2768 WI Institute Medical Research
AB, 2006, Chemistry and Physics, Harvard University
SM, 2008, Applied Mathematics, Harvard University
PhD, 2012, Biophysics, Harvard University
Postdoctoral Research, 2014, Massachusetts Institute of Technology
Postdoctoral Research, 2021, Stanford University
Assistant Professor, Department of Biomolecular Chemistry and Center for Human Genomics and Precision Medicine
High-Throughput Functional Genomics To Investigate DNA Repair And Pathogenic Effectors
With the emerging appreciation of precision medicine, the link of genetic and epigenetic perturbations to their phenotypes is vital. With the advent of CRISPR-mediated genome editing and high-throughput sequencing, we can both systematically perturb the genome and quantitatively measure their phenotypic effects. In the Hess lab, we are broadly interested in both the development and application of these and other functional genomics technologies to address critical biological questions and improve human health.
Investigating the regulation of DNA repair
Mutations in DNA repair associated genes have been implicated in many diseases, including cancer and neurodegeneration.
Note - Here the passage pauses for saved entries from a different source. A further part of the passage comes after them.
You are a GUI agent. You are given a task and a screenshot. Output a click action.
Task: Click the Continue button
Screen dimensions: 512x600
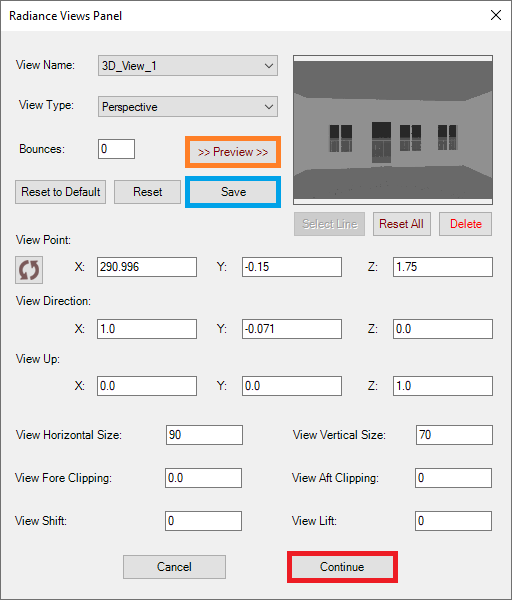[x=342, y=567]
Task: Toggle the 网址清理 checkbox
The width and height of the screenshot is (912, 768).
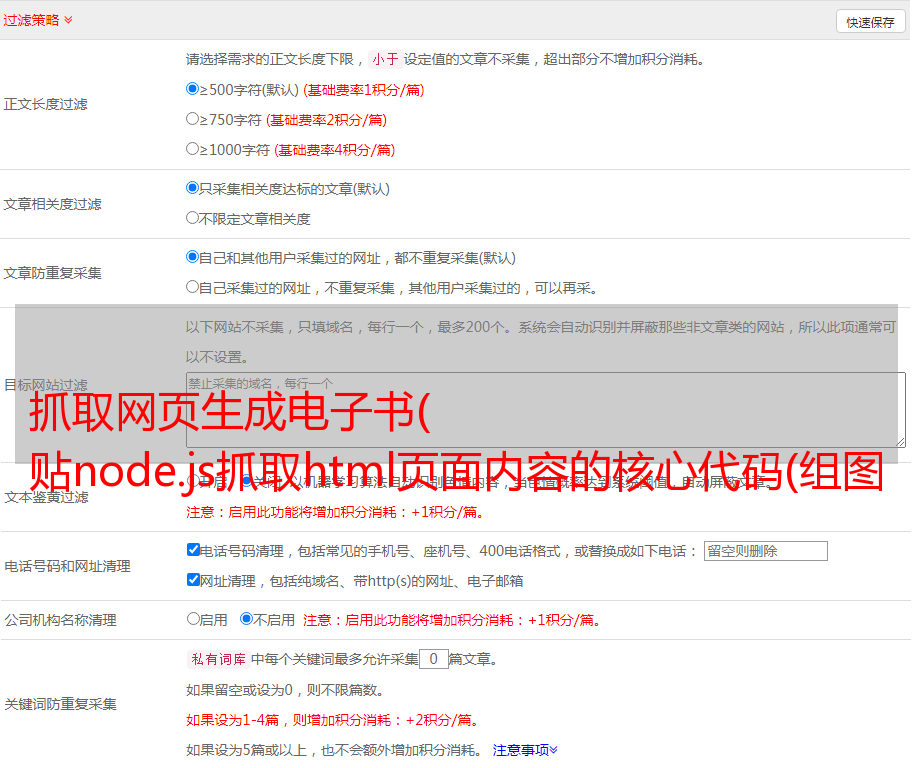Action: click(x=194, y=580)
Many chemotherapies use DNA damaging agents to induce cytotoxicity, and DNA repair deficiency-causing mutations can serve as biomarkers for response and resistance to these treatments. Furthermore, in the genome-editing field, there is growing interest in manipulating these DNA repair pathways to improve the efficiency and fidelity of editing. Therefore, annotating and understanding the effect of genes, variants, and recruited proteins on DNA repair is essential. We employ genetic screening methods with an array of phenotypic readouts (drug selection, fluorescent reporters, high-throughput sequencing, etc.) to quantify the effects of these genetic perturbations. We use these findings to dissect the molecular mechanisms that regulate DNA repair and translate these findings to improve genome editing and understand differential responses to cancer therapies.
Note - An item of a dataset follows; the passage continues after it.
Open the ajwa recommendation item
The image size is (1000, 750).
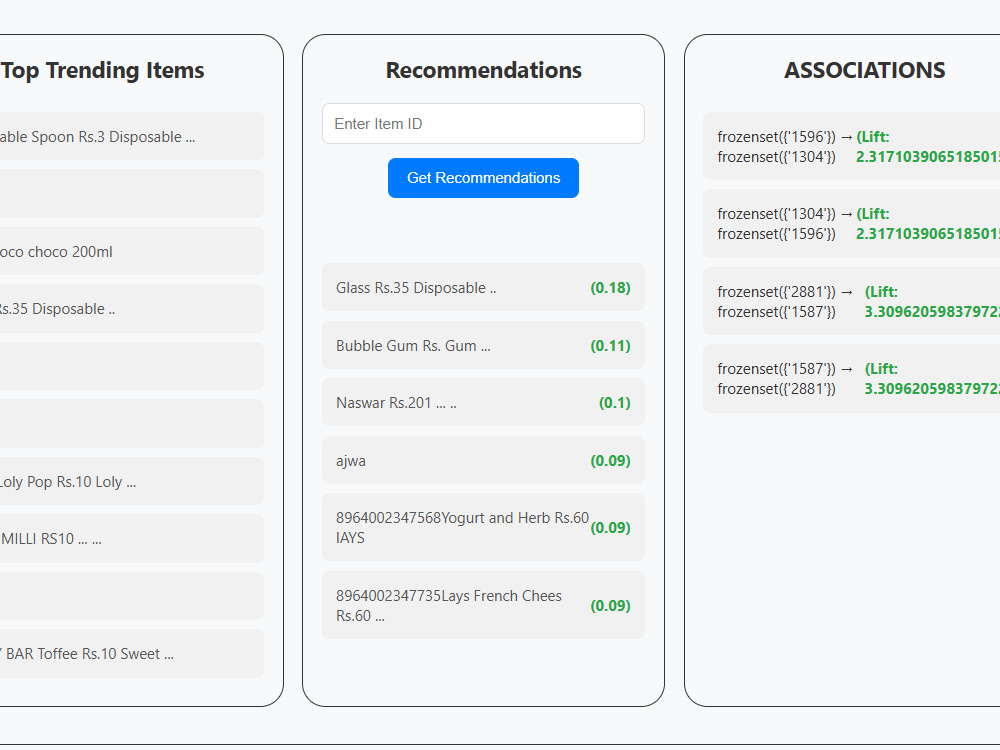(483, 460)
Characterization of pathogenic effectors
Microbial and viral pathogens have a significant impact on global human health. These pathogens have evolved efficient methods to survive and proliferate in mammalian hosts by manipulating endogenous machinery. In some cancers, these alterations have an oncogenic role, either promoting tumor growth or developing drug resistance. Effector proteins from the pathogen often drive the efficient manipulation of the host. With current efforts to mine microbial and viral genomes, the list of potential effectors is ever-growing, so the development of tools to systematically characterize these effectors is critical. In the Hess lab, we dissect how these effectors hijack the host machinery using high-throughput functional genomics. In particular, we are focused on effectors that can modulate DNA repair, epigenetic states, and immune response. These findings will uncover new host-pathogen interactions and novel therapeutic strategies and targets.
Functional Genomics Technology Development
In the Hess lab, we develop high-throughput screening technologies to answer critical questions in biology and health. We have expertise with CRISPR/Cas genetic screening tools (CRISPR cutting/knockout, CRISPRi/a, base editing, and prime editing) and screening protein libraries in a mammalian cellular context. We are interested in improving these technologies, including library construction, novel genome-editing tools, and high-throughput selection strategies. In addition to our interests in DNA repair and pathogenic effectors, we are excited to apply these technologies to a broad set of questions.